Bookworm

field_descriptions.json

The field_descriptions.json file is metadata about the metadata. This defines how the keys in jsoncatalog.txt will be interpreted. Not all data you put in will have the same purpose. Some fields (like policalParty or subject) will be categorical elements suitable for choosing from a dropdown menu; others (like publish_year or authorBirthYear) will be time variables you'll want to display on the X axis; yet others (like authorName) might be fields you want to allow in searches, but which web users would never see as a full list.

This file is where you give the parser information.

The automatic guesser

If you don't enter in a field_descriptions.json, Bookworm can will simply guess based on the name and layout of the fields what kind of data is stored in them. There's a really good chance this will fail, so don't rely on it very heavily. But it can be helpful to run it manually before building the bookworm (by running bookworm prep guessAtFieldDescriptions) and then use the output atfield_descriptions.json` as a template.

See the chapter of "Future Plans" below for one option to use field names from a defined ontology (like Dublin Core) to automatically handle data.

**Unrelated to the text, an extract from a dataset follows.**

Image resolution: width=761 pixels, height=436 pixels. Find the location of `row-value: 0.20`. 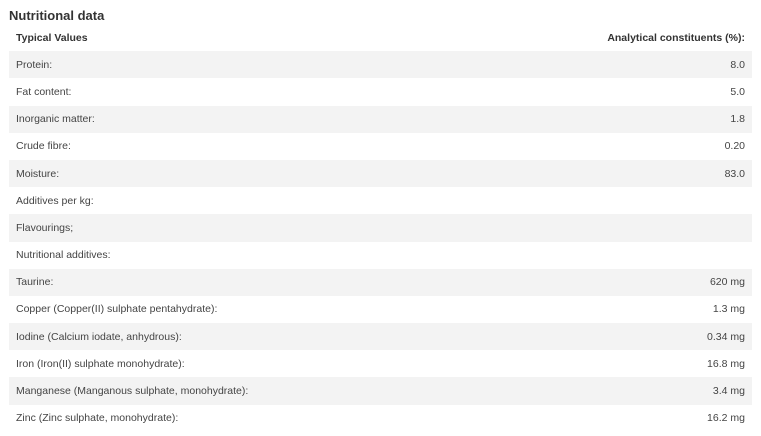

Constraints on field names

Bookworm creation may fail and throw an error if put in a key name that does any of the following things:

  • Contains any character besides the 26 English letters and the underscore ([A-Za-z_])+
  • Is the same as the name of a MySQL reserved word, such as:
    • field
    • group
    • in
    • limit

Bookworm will throw a warning and drop any fields matching this description.

Example

Here is an example of the field_descriptions.json file from the Open Library Bookworm:

[
    {"field":"title","datatype":"etc","type":"text","unique":true},
    {"field":"lc0","datatype":"categorical","type":"character","unique":true},
    {"field":"lc1","datatype":"categorical","type":"character","unique":true},
    {"field":"lc2","datatype":"etc","type":"integer","unique":true},
    {"field":"publishers","datatype":"etc","type":"character","unique":false},

    {"field":"subjects","datatype":"categorical","type":"character","unique":false},
    {"field":"publish_country","datatype":"categorical","type":"character","unique":true},
    {"field":"publish_places","datatype":"categorical","type":"character","unique":false},
    {"field":"publish","datatype":"time","type":"character","unique":true,"derived":[
        {"resolution":"year"}
    ]},
    {"field":"searchstring","datatype":"searchstring","type":"text","unique":true}
]

Derived fields

field_descriptions.json also supports a syntax for derived fields; a single input field can yield several fields in the ultimate metadata.

Currently this is only enabled for time fields. Here's how it works: given the following snippet.

    {"field":"publish","datatype":"time","type":"character","unique":true,"derived":[
        {"resolution":"year"},
        {"resolution":"month"},
        {"resolution":"month","aggregate":"year"}
    ]}

Your time should be input in an ISO style (eg, "1921-03-05", although leading zeroes are not necessary). For each of the key-values in derived, a different field will be created: so in this example, we'll get publish_year, publish_month, and publish_month_year. The year will be an integer 1921: the month will be an integer rounded to first day of March in 1921; and month_year will take the "month of the year", so that you can do things like look at calendar cycles. (This is particularly useful for visualization).

Aside from year, all values are stored in days since year 0. (There is no year zero, of course, but MySQL and Javascript act as though there is.)

Years before 1 AD will not behave properly.